- Born: August 24, 1869 Bellefonte, Pennsylvania, United States
- Died: December 28, 1960 Niagara Falls, New York, United States
- Burial place: Riverdale Cemetery, Lewiston, New York
- Occupation(s): Industrialist, inventor
- Spouse: Lida T. Marshall (d. 1946)
- Children: 2
- Awards: Schoellkopf Medal

= James G. Marshall (industrialist) =

American industrialist and inventor

James G. Marshall (August 24, 1869 – December 28, 1960) was an American industrialist and inventor. Hailed as the "father of the covered furnace," he pioneered advancements in calcium carbide research and ferroalloys. As a co-founder of chemical company Union Carbide, Marshall held various roles throughout his lifetime, notably serving as general superintendent.

== Early life and education ==
James G. Marshall was born on August 24, 1869 to Joseph Williams Marshall and Mary Allen Marshall, on the family farm located in Buffalo Run Valley near Bellefonte, Pennsylvania. He was the youngest among 10 siblings, with four brothers and five sisters. His mother was the daughter of a Scottish covenanter, while his father's ancestors were among the earliest settlers in America. Marshall is a direct descendant, seven generations removed, of John Brown of Priesthill.

Marshall graduated from Bellefonte Academy in 1891. He earned a B. Sc. from Pennsylvania State University in 1895, followed by an electrical engineering degree from the same institution in 1902. He taught elementary school from 1889 to 1890. Marshall relocated to Niagara Falls, New York, where he observed that the newspapers were brimming with stories about beginning the development of electric power, with Niagara Falls prominently featured in those narratives, in 1896.

== Career ==
Marshall started his career in 1896 as an electrical engineer at the Acetylene Light, Heat, & Power Co. of Niagara Falls, which he co-founded and which later became Union Carbide. In 1910, he pioneered the covered furnace system at Union Carbide, earning him the title of the "father of the covered furnace". He was promoted to superintendent of the Niagara Falls plant in 1913 and became district superintendent of the Welland, Ontario, and Niagara Falls plants in 1917.

In 1921, Marshall became general superintendent of operations for Union Carbide, overseeing facilities throughout North America, including in Niagara Falls, Ontario, Michigan, Virginia, and West Virginia. He oversaw the construction of the Union Carbide plant in Norway and traveled through Europe, Asia, Australia and South America, as well as the United States. He remained in this role until he retired in 1939. Following his retirement, Marshall served as a consulting engineer for the company.

Marshall, described as a "sentinel of industrial safety," championed safety and better working conditions throughout his career. He is credited as a pioneer of plant safety programs used nationwide. Niagara Falls historian Tom Yots notes that he was recognized for his contributions to advancing employee benefits and is credited with devising a work shift system that ensured employees had adequate rest periods and a fair distribution of workload during holidays and other special times of need.
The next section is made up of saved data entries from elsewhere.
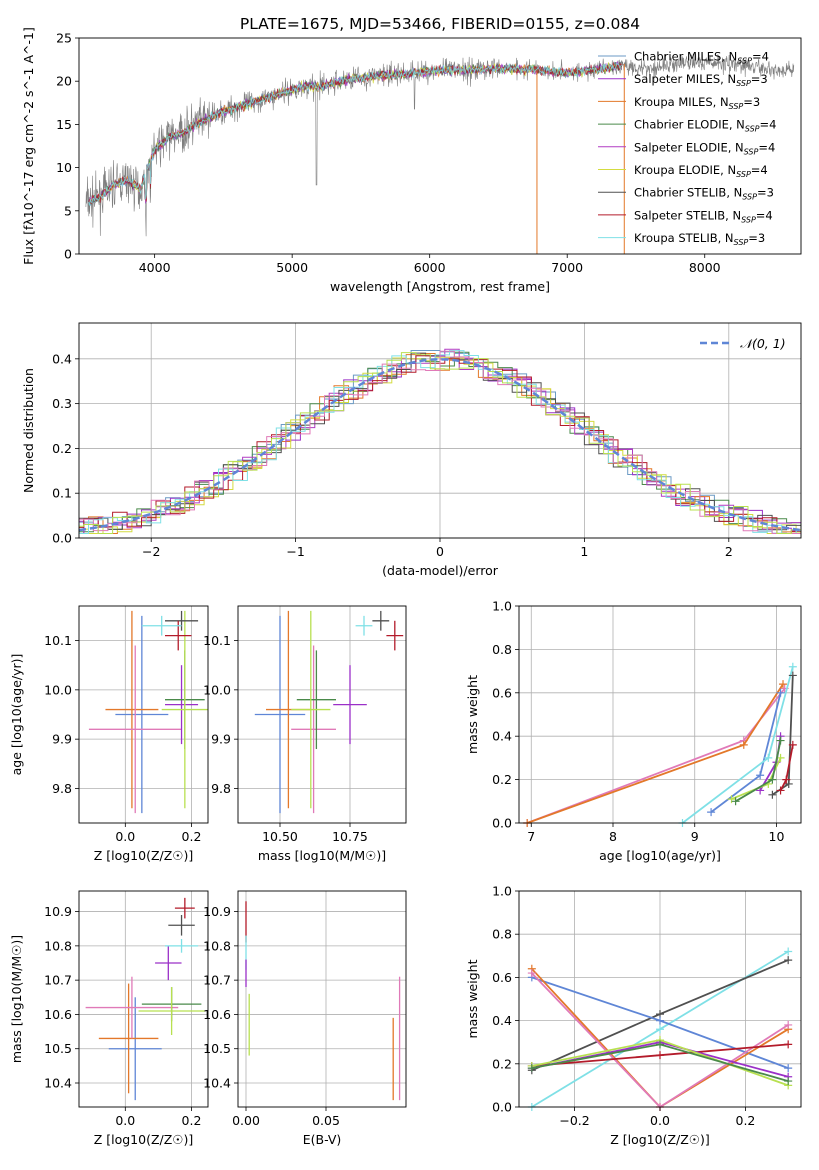 This screenshot has width=819, height=1170. What do you see at coordinates (688, 215) in the screenshot?
I see `legend-label: Salpeter STELIB, N` at bounding box center [688, 215].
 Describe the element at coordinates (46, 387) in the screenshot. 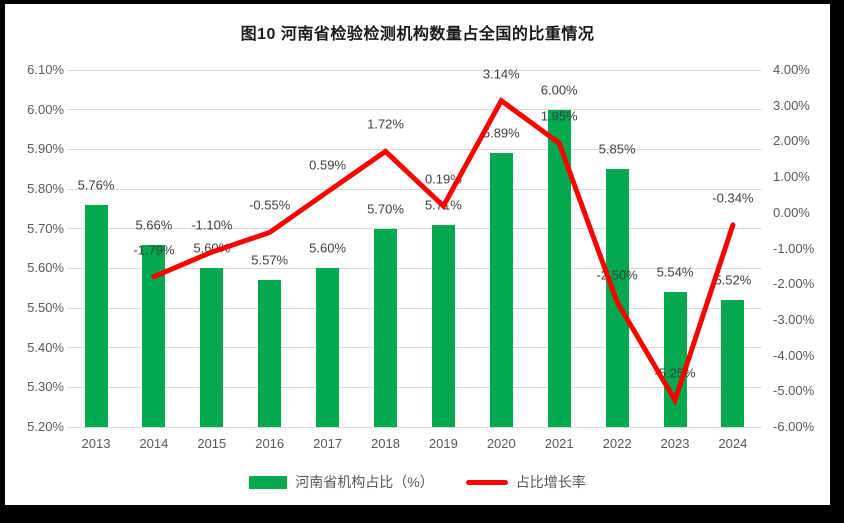

I see `y-axis-tick-left: 5.30%` at that location.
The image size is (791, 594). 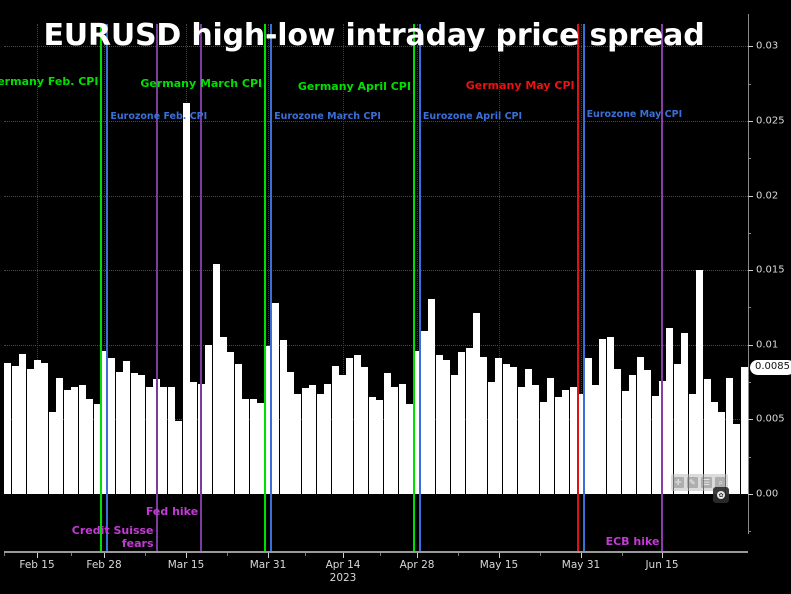 I want to click on chart-title: EURUSD high-low intraday price spread, so click(x=374, y=36).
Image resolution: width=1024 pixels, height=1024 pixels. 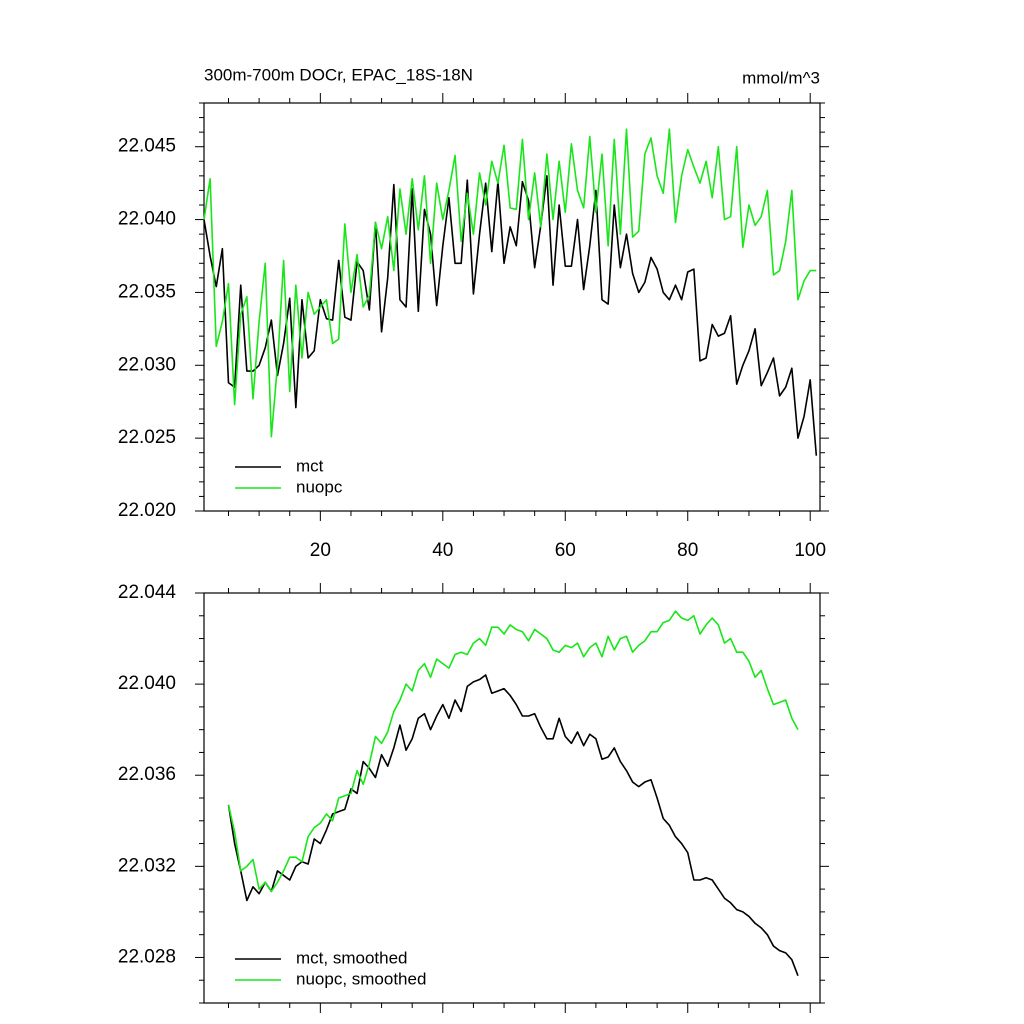 What do you see at coordinates (147, 364) in the screenshot?
I see `y-tick-label: 22.030` at bounding box center [147, 364].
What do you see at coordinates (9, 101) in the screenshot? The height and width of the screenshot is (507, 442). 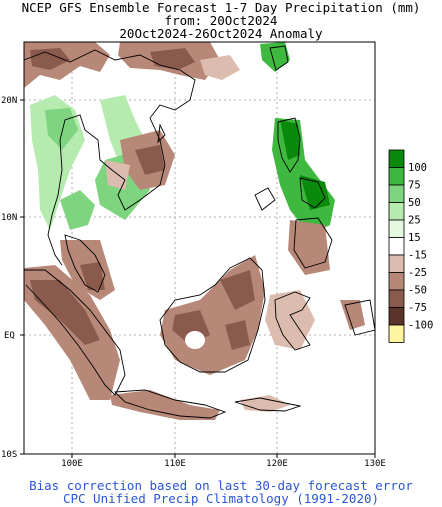 I see `lat-label-20n: 20N` at bounding box center [9, 101].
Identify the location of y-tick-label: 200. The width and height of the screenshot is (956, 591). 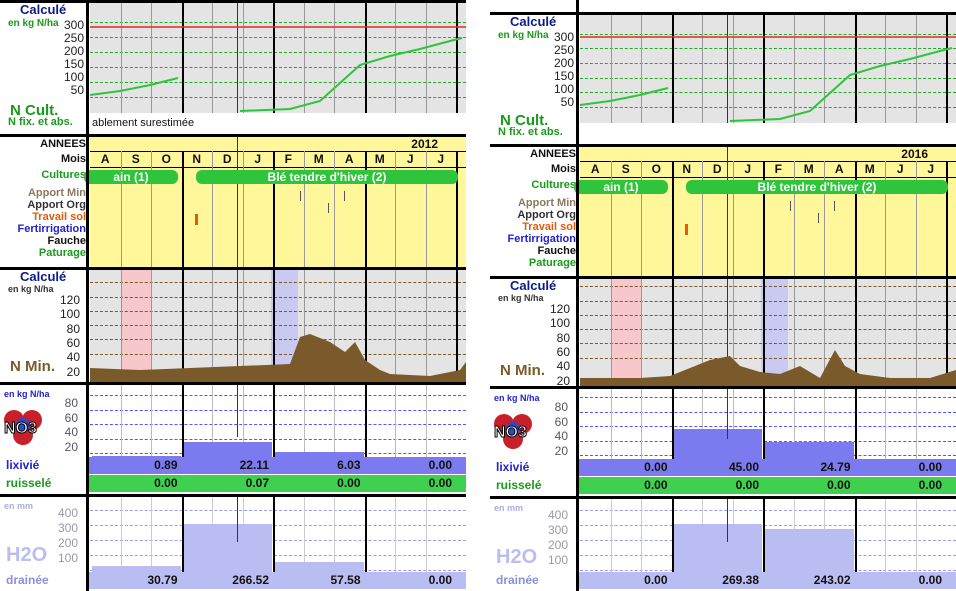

Marshall held many patents in the electro-metallurgical field. He is credited for making two fundamental raw materials, acetylene and carbon monoxide, commercially accessible to the chemical industry.

== Awards and distinctions ==
In 1937, Marshall was awarded the Jacob F. Schoellkopf Medal from the Western New York chapter of the American Chemical Society for his contributions to the calcium carbide and ferroalloy industries.

In 1953, Marshall received from the Niagara Falls Council of Social Agencies an Honorary Life Membership for Community Service.

In 1956, Marshall received a Distinguished Alumnus Medal from his alma mater, Pennsylvania State University, for "conspicuous achievement in personal and professional life, and community service".

== Personal life ==
Marshall married Lida T. Marshall in 1898. They had two daughters. Lida died in 1946.

=== Civic work and philanthropy ===
Marshall participated in several civic and charitable organizations, including the Beeman Clinic, Niagara Falls Historical Society, Old Fort Niagara Association, Council of Social Agencies, and the YMCA. He served as a board member of the Niagara Falls Chamber of Commerce from 1933 to 1936, vice president from 1933 to 1935, director from 1941 to 1943, and president from 1941 to 1943.

Marshall served as an elder at the First Presbyterian Church in Niagara Falls from 1917 onwards.

In 1957, Marshall proposed turning the Edward Dean Adams power plant into an "electrical hall of fame" to preserve its history and that of industries it powered. Despite gathering wide support from various organizations, including historical societies, the project faced financial challenges and remained unrealized.

=== James G. Marshall House ===

Marshall resided in the Park Place Historic District in Niagara Falls, New York. In 2004, his home was listed on the National Register of Historic Places. It is also listed on the New York State Register of Historic Places. In 1994, it opened as a bed and breakfast.

== Death ==
Marshall died on December 28, 1960 at Memorial Hospital in Niagara Falls.